Once, when I was younger, though old enough to know better, I was on a road trip with a large group and we took the BC Ferries over to the mainland. For some reason I had a pack of brand new Post-it arrows in my bag, exactly like the image above. And maybe it was all the fun and laughter we were having, or maybe it was the momentary thought of doing something silly and bad just to make my friends laugh, we started pulling out these little orange arrow sticky notes and placing them all over the walls of the ferry.
They were plain, small arrows, with no writing on them, and not stuck on the walls haphazardly, but with careful purpose to have them all lined up straight and orderly as if they were all directing people towards something.
Getting funnier? Hmmm...
Of course we had a few laughs as we walked around and saw people puzzling at these arrows that led to nothing. And later we heard from some others in our group that a ferry employee was walking around removing them after us. Luckily we were never caught putting them up but the thought of what we did still makes me smile.
Truly funny? Maybe not.
But I also think about that ferry worker, or the people who were confused by our directionless markers. Our actions certainly didn't make them smile or laugh. And what a disappointment someone may have had to follow the arrows only to find them end or disappear, not to mention the possible danger if there had been an emergency and someone mistook our fake arrows for directions to safety!
It makes me smile but I also feel foolish.
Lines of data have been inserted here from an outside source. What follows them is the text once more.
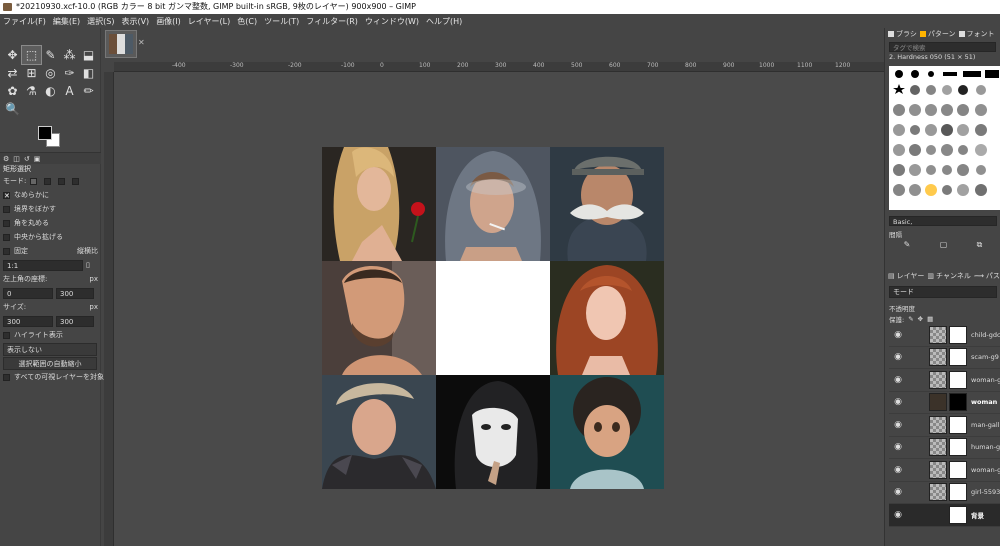 The height and width of the screenshot is (546, 1000). What do you see at coordinates (920, 319) in the screenshot?
I see `lock-position-icon: ✥` at bounding box center [920, 319]. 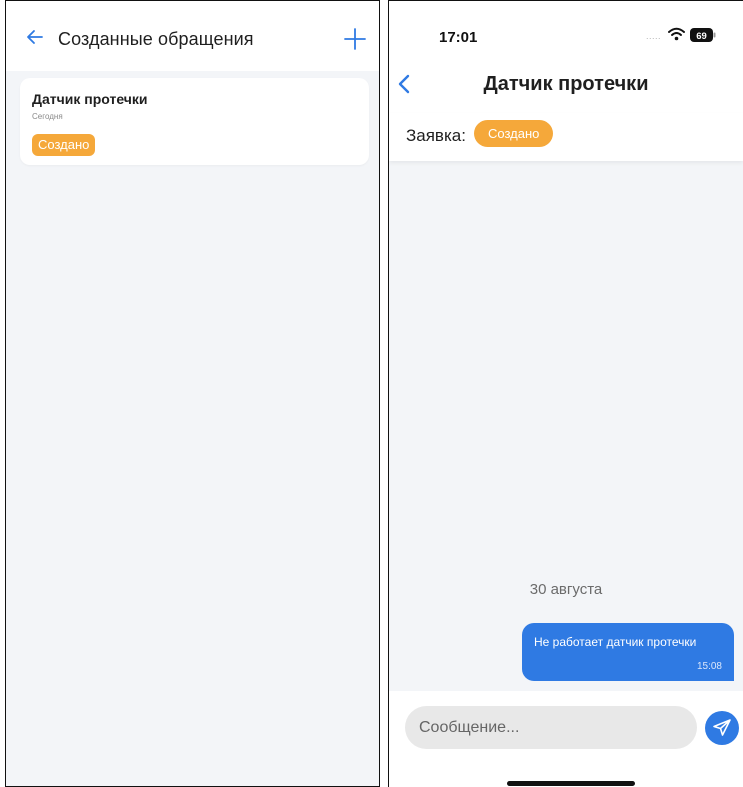 I want to click on request-card-title: Датчик протечки, so click(x=90, y=99).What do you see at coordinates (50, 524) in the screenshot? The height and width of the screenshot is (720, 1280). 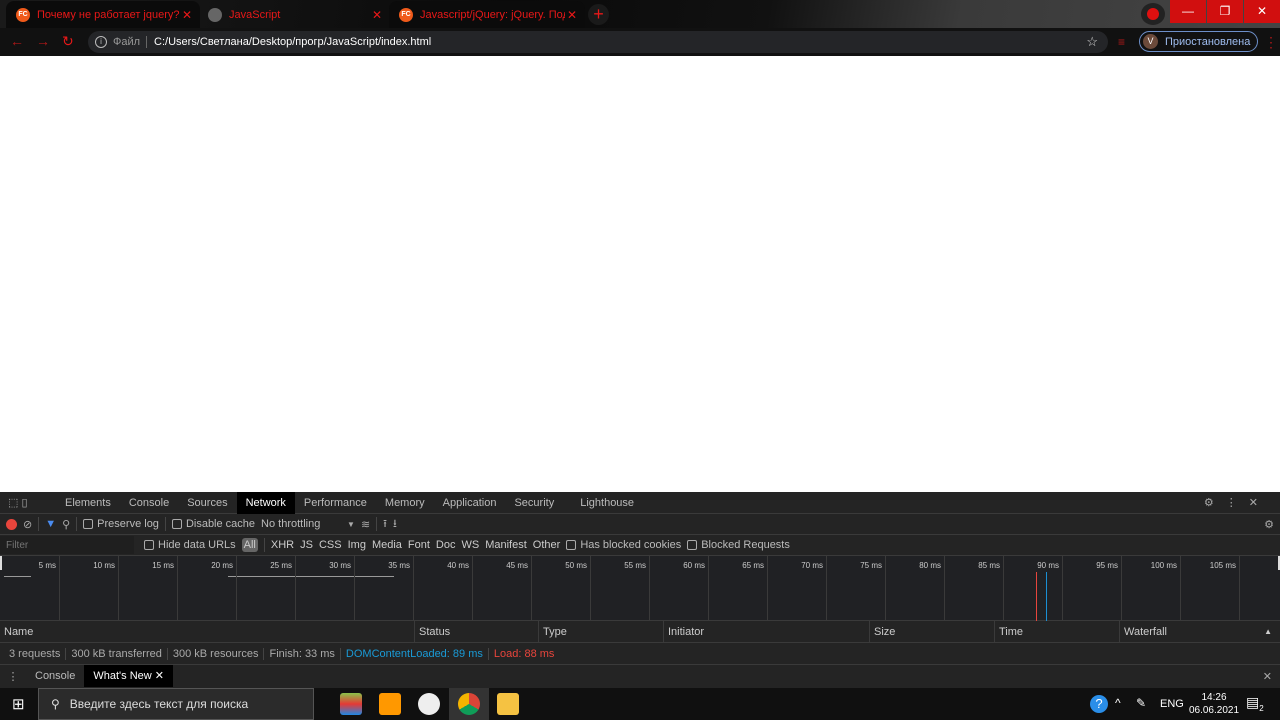 I see `filter-icon: ▼` at bounding box center [50, 524].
Foolish that I was a young adult but still making childish decisions. And I wonder how I would feel, if I were following some interesting path only to have it be a joke or a prank or just dissolve into nothing.
Sometimes I feel like our actions imitate our lives.
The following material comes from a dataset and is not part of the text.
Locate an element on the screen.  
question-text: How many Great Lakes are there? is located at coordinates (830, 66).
I have felt at some points in my life like I was heading down a certain path, direction clear, roadway marked only to have the future suddenly look uncertain, and the path not as crisp and clear anymore.
But Post-its, I find, are probably not a good permanent source for leading someone on a path.
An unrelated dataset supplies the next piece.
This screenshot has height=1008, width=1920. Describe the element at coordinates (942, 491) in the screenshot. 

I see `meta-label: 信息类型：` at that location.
They are meant to be used as a reminder, a quick note, or as an afterthought stuck to the front of something permanent. Eventually they will un-stick, fall off, or be removed.
In life, I don't want to follow a removable Post-it trail.
I want to put my faith, my trust and my effort into following something with meaning.
I want to have my steps count, my effort build towards a promising end, and my way set out with a purpose.
Sure, I may not know what that full meaning or purpose is all at once, but along the way I can find what I'm good at and use it to make the world a better place.
I can trust that, though the path is not marked like my silly little orange arrow Post-its, my feet are being directed the right way forward.
What are you following? Something worthwhile? Or something fleeting?